Suppose we have following structure:
struct Something {
int i;
};
If I want to write in a file any data of this type(dynamically allocated), I do this:
struct Something *object = malloc(sizeof(struct Something));
object->i = 0; // set member some value
FILE *file = fopen("output_file", "wb");
fwrite(object, sizeof(struct Something), 1 file);
fclose(file);
Now, my questions:
How we do this with a structure what contains pointers? I tested using same method, it worked fine, data could been read, but I want to know if there are any risks?

What you want is called serialization. See also XDR (a portable binary data format) & libs11n (a C++ binary serialization library); you often care about data portability: being able to read the data on some different computer.
"serialization" means to "convert" some complex data structure (e.g. a list, a tree, a vector or even your Something...) into a (serial) byte stream (e.g. a file, a network connection, etc...), and backwards. Dealing with circular data structures or shared sub-components may be tricky.
You don't want to write raw pointers inside a file (but you could), because the written address probably won't make any sense at the next execution of your program (e.g. because of ASLR), i.e. when you'll read the data again.
Read also about application checkpointing and persistence.
For pragmatic reasons (notably ease of debugging and resilience w.r.t. small software evolution) it is often better to use some textual data format (like e.g. JSON or Yaml) to store such persistent data.
You might also be interested in databases. Look first into sqlite, and also into DBMS ("relational" -or SQL based- ones like PostGreSQL, NoSQL ones like e.g. MongoDB)
The issue is not writing a single dynamically allocated struct (since you want mostly to write the data content, not the pointer, so it is the same to fwrite a malloc-ed struct or a locally allocated one), it is to serialize complex data structures which use lots of weird internal pointers!
Notice that copying garbage collectors use algorithms similar to serialization algorithms (since both need to scan a complex graph of references).
Also, on today's computers, disk -or network- IO is a lot (e.g. a million times) slower than the CPU, so it makes sense to do some significant computation before writing files.

Related

How to send and receive a binary tree using MPI?

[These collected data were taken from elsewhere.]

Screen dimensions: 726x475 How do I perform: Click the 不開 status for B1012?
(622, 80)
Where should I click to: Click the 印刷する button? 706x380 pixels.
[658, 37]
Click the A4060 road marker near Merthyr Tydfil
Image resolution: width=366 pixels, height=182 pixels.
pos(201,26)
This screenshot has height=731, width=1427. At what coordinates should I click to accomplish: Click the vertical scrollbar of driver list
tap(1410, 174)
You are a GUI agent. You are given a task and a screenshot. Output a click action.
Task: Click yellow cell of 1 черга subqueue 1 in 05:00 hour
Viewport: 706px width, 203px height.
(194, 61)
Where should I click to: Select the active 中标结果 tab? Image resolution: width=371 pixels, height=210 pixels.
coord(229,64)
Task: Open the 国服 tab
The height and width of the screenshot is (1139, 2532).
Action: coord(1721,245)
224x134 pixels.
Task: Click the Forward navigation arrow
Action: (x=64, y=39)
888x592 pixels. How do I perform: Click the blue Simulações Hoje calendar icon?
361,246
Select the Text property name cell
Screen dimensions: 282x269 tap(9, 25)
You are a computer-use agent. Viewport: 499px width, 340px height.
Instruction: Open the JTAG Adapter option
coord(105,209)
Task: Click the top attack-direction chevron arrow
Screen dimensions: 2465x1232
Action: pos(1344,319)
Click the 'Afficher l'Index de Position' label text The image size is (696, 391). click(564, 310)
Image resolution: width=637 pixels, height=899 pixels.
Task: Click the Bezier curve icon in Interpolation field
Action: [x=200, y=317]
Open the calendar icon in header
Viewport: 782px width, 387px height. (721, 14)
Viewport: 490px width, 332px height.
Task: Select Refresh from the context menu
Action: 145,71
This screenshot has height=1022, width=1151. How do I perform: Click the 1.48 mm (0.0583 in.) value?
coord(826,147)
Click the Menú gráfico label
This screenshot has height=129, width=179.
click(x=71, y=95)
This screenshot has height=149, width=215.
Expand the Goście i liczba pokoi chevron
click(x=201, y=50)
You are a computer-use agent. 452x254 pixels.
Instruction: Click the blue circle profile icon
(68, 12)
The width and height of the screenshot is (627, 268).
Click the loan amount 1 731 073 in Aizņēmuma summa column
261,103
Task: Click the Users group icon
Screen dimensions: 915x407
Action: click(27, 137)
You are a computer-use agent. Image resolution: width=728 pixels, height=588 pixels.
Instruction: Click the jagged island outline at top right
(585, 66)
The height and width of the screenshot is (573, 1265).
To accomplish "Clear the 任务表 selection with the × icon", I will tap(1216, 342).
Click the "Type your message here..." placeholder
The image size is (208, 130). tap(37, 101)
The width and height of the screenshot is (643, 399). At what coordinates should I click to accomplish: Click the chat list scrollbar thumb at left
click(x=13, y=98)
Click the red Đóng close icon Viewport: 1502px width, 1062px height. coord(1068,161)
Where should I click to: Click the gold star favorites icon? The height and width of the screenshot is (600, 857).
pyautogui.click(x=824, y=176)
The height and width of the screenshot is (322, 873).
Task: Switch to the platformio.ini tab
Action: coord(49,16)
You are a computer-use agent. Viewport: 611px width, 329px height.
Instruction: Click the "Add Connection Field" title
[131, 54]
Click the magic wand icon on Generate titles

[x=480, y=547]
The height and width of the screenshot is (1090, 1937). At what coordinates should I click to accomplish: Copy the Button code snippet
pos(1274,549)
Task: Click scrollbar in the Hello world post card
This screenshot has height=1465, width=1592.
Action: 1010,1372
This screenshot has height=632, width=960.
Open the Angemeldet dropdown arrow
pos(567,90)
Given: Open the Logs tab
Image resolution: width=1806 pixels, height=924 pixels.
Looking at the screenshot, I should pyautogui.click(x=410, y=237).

I want to send a binary tree from one core to another use some function
like MPI_Send(). Or do there have any fast algorithm to make this function?
The data structure I use is
typedef struct BiNode{
struct BiNode *lchi,*rchi;
struct BiNode *parent;
char *name;
}BiNode;
This binary tree have more than 2000 leaves.
Read more about serialization. A 2000 nodes tree is, on current machines and networks, quite a small piece of data. If the average name length is a dozen of bytes, you need to transmit a few dozens of kilobytes (not a big deal today). Typical datacenter network bandwidth is 100Mbytes/sec, and inter-process communication (using e.g. some pipe(7) or unix(7) sockets between cores of the same processor) is usually at least ten times faster. See also http://norvig.com/21-days.html
Or do there have any fast algorithm to make this function?
You probably need some depth-first traversal (and there is probably nothing faster).
You might consider writing your tree in some textual format -or some text-based protocol- such as (some customized variant using) JSON (or XML or YAML or S-expressions). Then take advantage of existing JSON libraries, such as Jansson. They are capable of encoding and decoding your data (in some JSON format) in a dynamically allocated string buffer.
If performance is critical, consider using some binary format, like XDR or ASN-1. Or simply compress the JSON (or other textual) encoding, using some existing compression library (perhaps zlib).
My guess is that in your case, it is not worth the trouble (using JSON is a lot simpler to code, and your development time has some cost and value). Your bottleneck is probably the network itself, not any software layers. But you need to benchmark.
MPI has a feature called datatypes. A full explanation would take a really long time, but you probably want to look at structs in there (though you might be able to get away with vectors depending on how your memory is laid out).
However, you probably can't just use MPI datatypes because you'd just be transmitting a bunch of pointers which won't mean anything to the process on the other end. Instead you have to decide which parts you actually need to send and serialize them in a way that makes sense.
So you have a few options I think.
Change the way your tree is laid out in memory so it's an array of contiguous memory where all of the pointers you have above become indices in the array.
This might not actually make sense in the context of your application, but it makes the "tree" very easy to transmit. At that point, you can either just send a large array of bytes or you can construct MPI datatypes to describe each cell in the array and send an array of 2000 of those.
Re-create the tree on the other process from the source data (whether that's a file or something else).
This is probably not the answer you were looking for and doesn't help if you've generated this data from anything non-trivial in the middle of your application.
Use POSIX shared memory.
Since you say "core" in the description of your question, I'm assuming you want to transfer data between OS processes on the same physical machine. If that's the case, you can use shared memory and you don't need to do message passing at all. Just open a shared memory region, attach to it with the other process and "poof" all of the data is available on the other end. As long as you share all of the memory that those pointers are pointing to, I think you'll be fine.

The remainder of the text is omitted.